Repeated application of an electric field increases BDNF in the brain, enhances spatial learning, and induces infarct tolerance

Development of a safe method to increase brain-derived neurotrophic factor (BDNF) in the brain is expected to have utility in enhancing learning and memory, in protecting the brain, and in suppressing appetite. We investigated the effects of whole-body exposure to high voltage electric potential (HELP), which generates an electric field and current density in the body, on BDNF levels in the brain, spatial learning, or resistance to cerebral infarction development after focal ischemia. Adult mice (C57BL/6J) were exposed to 3.5 kV, or 5.8 kV for 5 h a day, making indirect contact with the ground via room air, over 1, 3, 6 or 12 consecutive weeks. After treatment, BDNF levels, performances in the Morris water maze task (MWM), or development of infarct lesion after focal ischemia was analyzed.

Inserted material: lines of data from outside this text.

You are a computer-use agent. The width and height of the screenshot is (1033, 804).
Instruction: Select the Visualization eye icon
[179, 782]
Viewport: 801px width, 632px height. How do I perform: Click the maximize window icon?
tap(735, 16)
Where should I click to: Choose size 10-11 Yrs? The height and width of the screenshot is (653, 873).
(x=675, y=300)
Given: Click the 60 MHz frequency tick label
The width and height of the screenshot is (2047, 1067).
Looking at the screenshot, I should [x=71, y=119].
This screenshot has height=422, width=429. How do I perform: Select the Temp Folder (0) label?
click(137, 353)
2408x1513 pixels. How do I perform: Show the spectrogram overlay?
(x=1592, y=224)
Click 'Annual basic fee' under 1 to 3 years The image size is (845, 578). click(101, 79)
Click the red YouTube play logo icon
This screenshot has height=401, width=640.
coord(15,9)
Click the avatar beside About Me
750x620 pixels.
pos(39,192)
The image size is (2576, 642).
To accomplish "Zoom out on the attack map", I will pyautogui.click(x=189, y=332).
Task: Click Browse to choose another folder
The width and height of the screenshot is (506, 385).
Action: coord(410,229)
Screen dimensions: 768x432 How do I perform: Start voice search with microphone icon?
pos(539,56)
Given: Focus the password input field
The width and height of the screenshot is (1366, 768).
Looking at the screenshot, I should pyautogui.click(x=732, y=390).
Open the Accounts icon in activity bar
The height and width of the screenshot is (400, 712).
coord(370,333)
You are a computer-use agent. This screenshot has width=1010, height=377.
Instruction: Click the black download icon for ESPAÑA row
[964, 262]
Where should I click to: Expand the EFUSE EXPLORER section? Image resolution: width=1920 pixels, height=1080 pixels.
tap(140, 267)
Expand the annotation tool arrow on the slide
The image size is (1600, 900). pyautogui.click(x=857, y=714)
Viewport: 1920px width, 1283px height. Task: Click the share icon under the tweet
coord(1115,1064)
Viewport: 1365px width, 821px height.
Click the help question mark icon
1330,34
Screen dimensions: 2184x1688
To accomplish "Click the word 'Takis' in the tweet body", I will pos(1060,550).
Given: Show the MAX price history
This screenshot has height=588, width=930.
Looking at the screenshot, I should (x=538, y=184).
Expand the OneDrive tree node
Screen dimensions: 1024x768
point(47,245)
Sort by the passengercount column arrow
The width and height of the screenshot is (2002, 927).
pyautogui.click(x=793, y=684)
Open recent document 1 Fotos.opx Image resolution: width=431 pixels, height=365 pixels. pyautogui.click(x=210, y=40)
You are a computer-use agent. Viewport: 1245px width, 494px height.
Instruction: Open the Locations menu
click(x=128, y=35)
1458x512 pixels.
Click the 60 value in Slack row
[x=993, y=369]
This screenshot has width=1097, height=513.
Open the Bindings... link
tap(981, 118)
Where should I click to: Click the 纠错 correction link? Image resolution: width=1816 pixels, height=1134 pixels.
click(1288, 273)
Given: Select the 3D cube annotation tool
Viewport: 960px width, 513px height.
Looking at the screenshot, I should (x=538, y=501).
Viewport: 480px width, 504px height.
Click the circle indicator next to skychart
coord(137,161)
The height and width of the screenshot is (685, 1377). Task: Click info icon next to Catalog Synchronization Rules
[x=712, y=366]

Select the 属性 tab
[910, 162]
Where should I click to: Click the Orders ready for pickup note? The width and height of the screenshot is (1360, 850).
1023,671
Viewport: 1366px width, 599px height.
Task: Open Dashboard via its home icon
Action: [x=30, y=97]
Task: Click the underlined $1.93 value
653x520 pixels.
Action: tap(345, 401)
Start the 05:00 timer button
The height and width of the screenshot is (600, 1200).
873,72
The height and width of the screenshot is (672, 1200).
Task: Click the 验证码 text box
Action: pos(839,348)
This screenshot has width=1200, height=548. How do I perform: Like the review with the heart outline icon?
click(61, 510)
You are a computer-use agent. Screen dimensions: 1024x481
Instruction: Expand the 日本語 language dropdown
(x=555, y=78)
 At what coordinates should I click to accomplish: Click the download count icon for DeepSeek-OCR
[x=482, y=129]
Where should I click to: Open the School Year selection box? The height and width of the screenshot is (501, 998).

Treatment with 3.5 kV for 1, 3, 6 or 12 weeks, or with 5.8 kV for 1, 3 or 12 weeks increased BDNF levels in the cortex (P < 0.05, one-way ANOVA). Every HELP treatment differentially improved escape latency in the MWM, compared with the corresponding untreated controls (P < 0.05, one-way ANOVA). Treatment with 3.5 kV for 6 or 12 weeks, but not with 5.8 kV protected the brain suppressing cerebral infarction development (P < 0.05). The HELP treatment with 3.5 kV for 6 or 12 weeks improves spatial learning, gently suppressing body weight gain, and protects the brain against cerebral infarction.